Oggi il sondaggio di Gesù mantiene intatta l’attualità e l’importanza, diventando: 1. “Chi è Gesù per la gente?”, e 2. “Chi è Gesù per noi?”. Il risultato della prima richiesta è suppergiù lo stesso. Salvo quelli che “non gliene importa niente di niente” oltre l’apericena e la movida (purtroppo non pochi!), riconoscono Gesù come personaggio importante, “almeno così si dice”. Al “chi è Gesù per noi?” la risposta è facile: è il Cristo, il Figlio del Dio vivente. Però sappiamo quanto essa rischi di essere retorica, scontata, “da catechismo”, invece che impegno serio a camminare dietro a lui, seguendo le sue orme, come lo stesso Pietro dovette imparare subito dopo, quando, volendo essere lui a indicare la strada al Maestro, rimediò quel terribile: «Va’ dietro a me, Satana!». Stiamo attenti, perciò, a verificare la verità e la qualità della nostra risposta, esaminando noi stessi con umile sincerità.

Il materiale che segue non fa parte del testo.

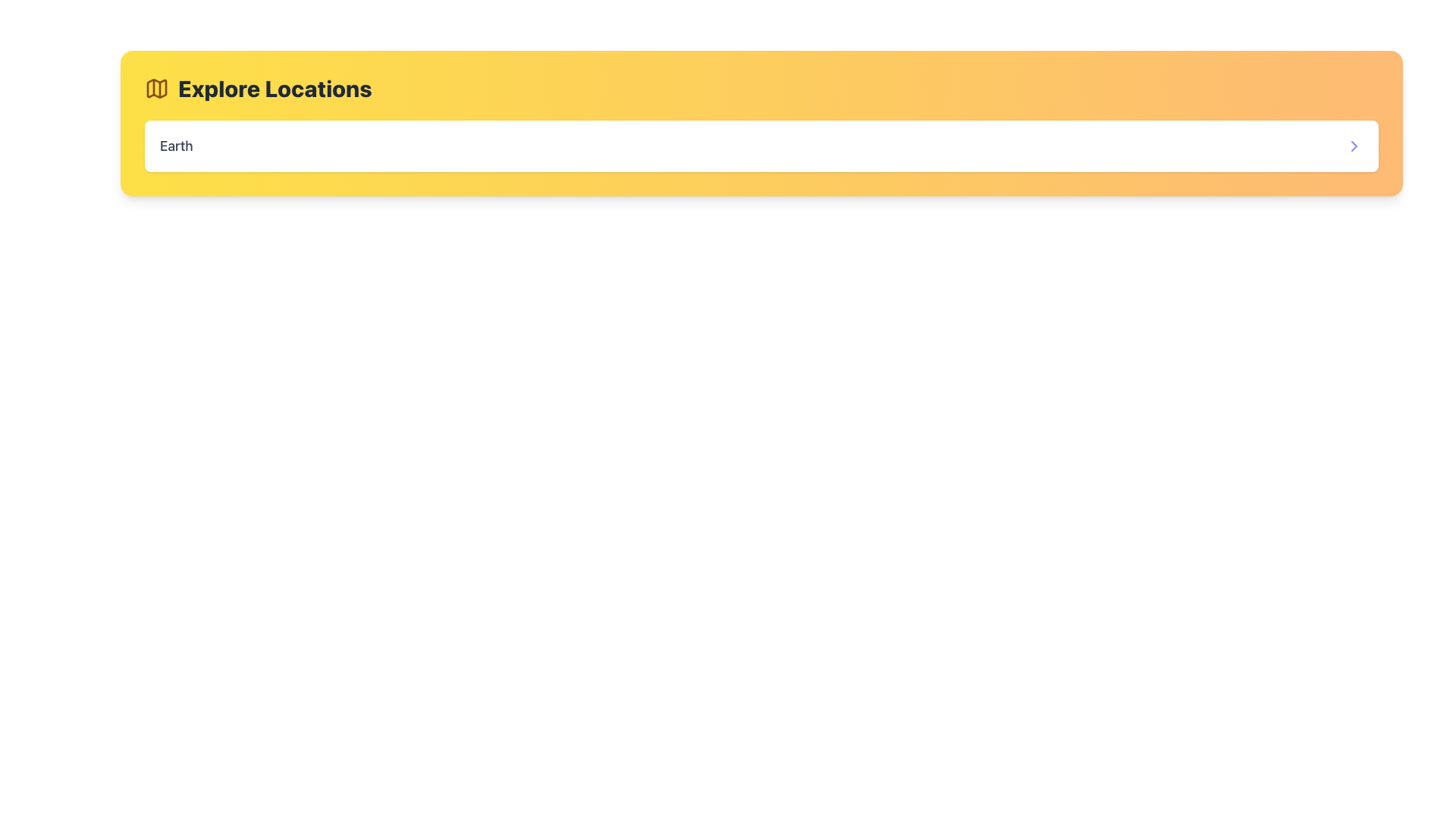 The width and height of the screenshot is (1456, 819). What do you see at coordinates (156, 88) in the screenshot?
I see `the top-left shape of the yellow and brown themed map icon located to the left of the 'Explore Locations' text` at bounding box center [156, 88].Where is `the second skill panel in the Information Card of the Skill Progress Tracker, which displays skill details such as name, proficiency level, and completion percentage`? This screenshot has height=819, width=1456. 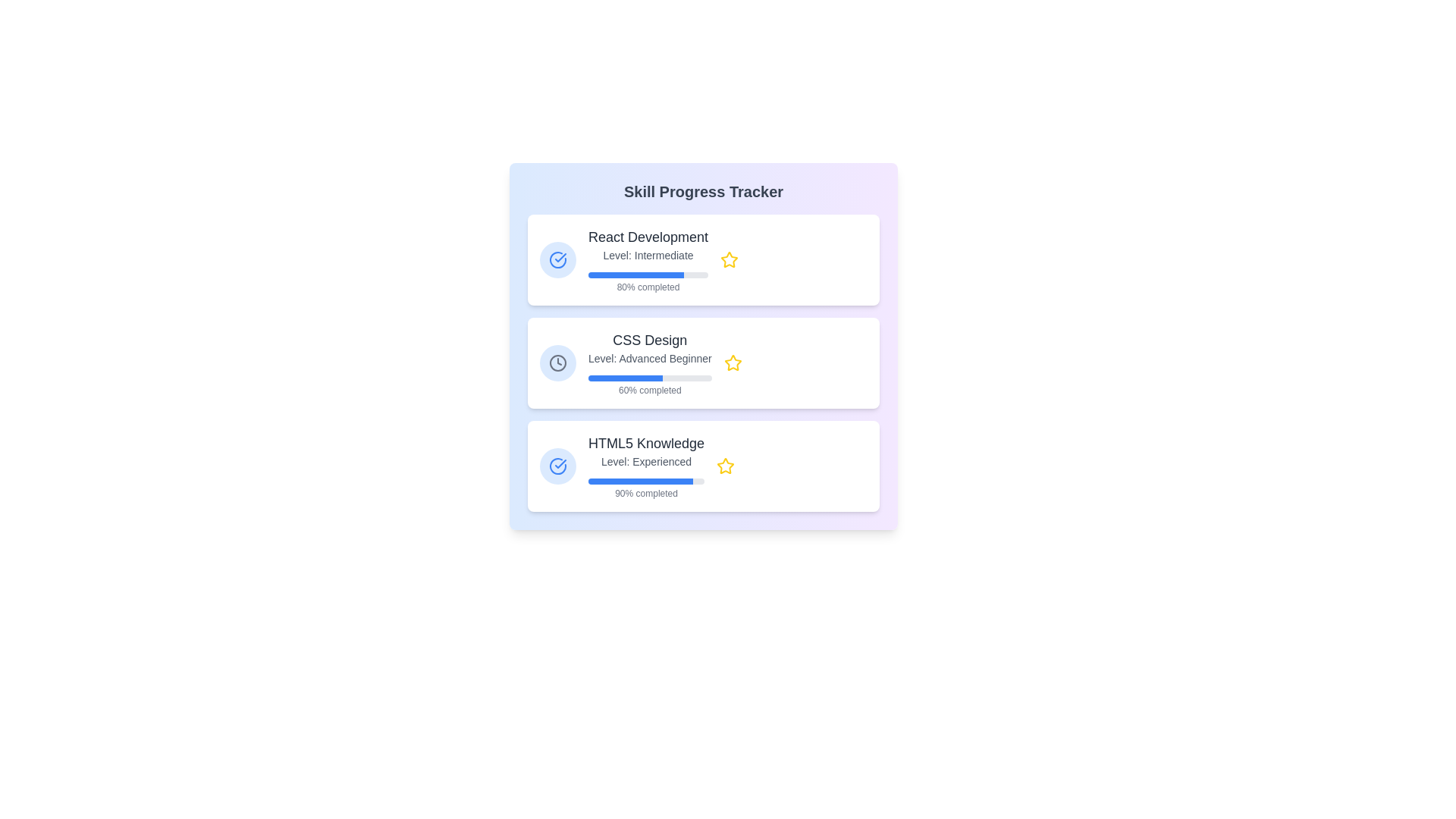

Verifichiamo invece insieme come la risposta di Pietro ci interroga in quanto cristiani in questo preciso momento storico, domandandoci: se Gesù ha mantenuto la promessa di mettere Pietro a fondamento della sua Chiesa – come effettivamente ha fatto prima di lasciare questa terra con la sua triplice consegna: «Pasci le mie pecore» (Gv 21, 15-17) – chi è per noi “questo” Papa e cosa è per noi “questa” Chiesa? “Questo” Papa vuol dire Papa Francesco. Crediamo che egli sia il “Pietro” a cui Gesù, anche attraverso calcoli e strategie umane, ha affidato oggi la sua Chiesa, oppure pensiamo che il “Pietro” vero sia stato quello di prima, o di prima ancora, che combinavano meglio con le nostre idee?

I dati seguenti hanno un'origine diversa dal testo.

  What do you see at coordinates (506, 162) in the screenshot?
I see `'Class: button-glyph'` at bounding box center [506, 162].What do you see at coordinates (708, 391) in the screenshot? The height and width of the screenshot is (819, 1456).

Sappiamo bene quanto questa domanda sia attuale. Papa Francesco ha scombinato tante abitudini e consuetudini del papato, entusiasmando molti credenti e sconcertandone altrettanti. Se fossimo stati noi o altri cardinali a scegliere il papa, probabilmente ne avremmo scelto un altro e non saremmo andati a prenderlo “dalla fine del mondo”, ma è stato scelto papa Francesco. Egli è adesso per noi “Pietro” ed è la garanzia che «le potenze degli inferi non prevarranno su di essa». D’altra parte, di Pietro conosciamo bene i grandi slanci e le pesanti debolezze. Se Gesù l’avesse messa ai voti, quasi sicuramente la scelta sarebbe caduta su un altro apostolo dalla fede più coraggiosa e dalla testimonianza senza ombre. Invece Gesù scelse proprio lui. Questo non significa che dobbiamo essere d’accordo su tutto quello che il Papa dice e fa, ma che quando non siamo in sintonia, dobbiamo interrogarci, ricordando che i nostri pensieri non sono i pensieri di Dio, come ribadisce san Paolo: «O profondità della ricchezza, della sapienza e della conoscenza di Dio! Quanto insondabili sono i suoi giudizi e inaccessibili le sue vie! Infatti, chi mai ha conosciuto il pensiero del Signore? O chi mai è stato suo consigliere?».

La stessa riflessione va fatta per la Chiesa. Una Chiesa edificata su Pietro significa edificata su “questo” papa, su “questi” vescovi; su “questi” preti; su “questi” cristiani laici, capaci di grandi testimonianze, ma di altrettanti rinnegamenti, di slanci di generosità e di debolezze, di parole belle e nobili e di fatti scadenti e incoerenti.
Quanto sarebbe bello un Papa che piacesse a tutti! Quanto sarebbe bella una Chiesa senza debolezze e peccati! Ma Gesù non l’ha pensata così. C’è questo Papa e c’è questa Chiesa. Sono da credere, cioè da accogliere «né da carne né da sangue» ma «dal Padre che è nei cieli». Anche, se e quando non corrispondono ai nostri pensieri e ai nostri criteri.